Writing for Staffing Industry Analysts’ “The Staffing Stream,” Kirk Reade, a senior associate with Brightfield Strategies, offered a two pricing models to consider.
Bill rate model
A bill rate pricing model, Reade says, offers three things. First, it creates greater flexibility in providing contingent labor to the client, which enables the staffing firm to average out the margins received across a larger number of contractors.
In addition, bill rate allows you to maintain a higher level of consistency between wage rates paid to contractors with the same job title. This can be helpful when the range of pay rates between similar skills stays fairly tight, something that’s important in an environment in which workers share wage information.
The bill rate model requires strong market intelligence about the wage and bill rates paid because it provides a benchmark for more commoditized positions, such as those utilized in a call center. When using this model, pay close attention to changes in the competitive landscape, as that could require an adjustment in pricing.
The pay rate plus markup model is very common and is used to do essentially two things. The first is to control the supplier cost model at the transaction level. Reade says establishing a set markup means that suppliers will not gouge the buyer in any single transaction. Using multiple suppliers to support the contingent worker program can enable the buyer to obtain the resources needed, with the comfort of knowing that a limited amount of the bill rate is going to the supplier.

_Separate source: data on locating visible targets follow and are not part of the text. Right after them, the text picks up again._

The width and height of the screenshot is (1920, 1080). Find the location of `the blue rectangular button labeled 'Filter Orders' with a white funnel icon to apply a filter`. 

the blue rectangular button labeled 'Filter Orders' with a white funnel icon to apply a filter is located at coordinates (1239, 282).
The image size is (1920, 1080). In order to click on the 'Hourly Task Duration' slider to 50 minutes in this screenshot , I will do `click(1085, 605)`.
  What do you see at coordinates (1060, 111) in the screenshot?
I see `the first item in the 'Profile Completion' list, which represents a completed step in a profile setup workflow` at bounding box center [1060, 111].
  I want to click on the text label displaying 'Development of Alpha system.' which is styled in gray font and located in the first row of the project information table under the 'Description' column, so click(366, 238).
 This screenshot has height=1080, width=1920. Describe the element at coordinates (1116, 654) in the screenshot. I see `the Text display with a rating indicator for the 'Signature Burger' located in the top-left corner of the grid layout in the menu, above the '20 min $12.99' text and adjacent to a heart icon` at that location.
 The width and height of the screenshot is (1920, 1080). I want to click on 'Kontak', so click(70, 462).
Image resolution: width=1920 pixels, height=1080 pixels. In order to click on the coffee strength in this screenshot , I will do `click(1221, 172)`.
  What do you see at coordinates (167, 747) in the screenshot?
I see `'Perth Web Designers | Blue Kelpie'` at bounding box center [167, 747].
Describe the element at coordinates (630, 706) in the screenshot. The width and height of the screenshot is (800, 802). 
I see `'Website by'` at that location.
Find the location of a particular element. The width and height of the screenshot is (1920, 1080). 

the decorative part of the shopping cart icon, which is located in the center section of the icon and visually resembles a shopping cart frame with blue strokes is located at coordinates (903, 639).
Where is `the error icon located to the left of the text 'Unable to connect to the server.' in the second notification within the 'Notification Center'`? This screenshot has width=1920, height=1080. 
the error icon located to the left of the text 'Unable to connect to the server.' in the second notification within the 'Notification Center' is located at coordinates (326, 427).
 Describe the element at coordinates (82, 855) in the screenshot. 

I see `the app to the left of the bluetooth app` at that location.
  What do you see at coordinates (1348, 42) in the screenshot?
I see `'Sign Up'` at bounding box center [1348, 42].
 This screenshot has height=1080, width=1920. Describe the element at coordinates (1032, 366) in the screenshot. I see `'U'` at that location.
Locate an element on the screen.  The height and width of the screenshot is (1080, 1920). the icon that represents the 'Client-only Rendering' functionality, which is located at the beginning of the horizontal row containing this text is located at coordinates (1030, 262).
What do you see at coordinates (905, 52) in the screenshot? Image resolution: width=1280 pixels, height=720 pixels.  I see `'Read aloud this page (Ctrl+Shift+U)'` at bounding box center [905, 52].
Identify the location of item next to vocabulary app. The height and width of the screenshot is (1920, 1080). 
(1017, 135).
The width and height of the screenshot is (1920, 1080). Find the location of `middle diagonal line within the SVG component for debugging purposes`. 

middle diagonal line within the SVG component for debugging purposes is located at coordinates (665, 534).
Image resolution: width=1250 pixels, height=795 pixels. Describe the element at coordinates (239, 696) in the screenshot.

The second benefit of the markup model is that it allows for wage fluctuations where a wide range of wages for a single skill may demand a broader pricing model — for example, IT jobs. With these positions, the markup model may be the way to go because there are a number of factors that can impact the true cost of a placement.
Something for yourself
While there are many things to consider when setting your prices, your agency’s profit margins are key to maintaining profitability. It may seem obvious, but sometimes profitability is sacrificed as firms seek out new clients to grow their business. Consider all of your expenses, as well as the competition in the market, when establishing your prices. And make sure you can justify your margins — not just to your clients, but to yourself.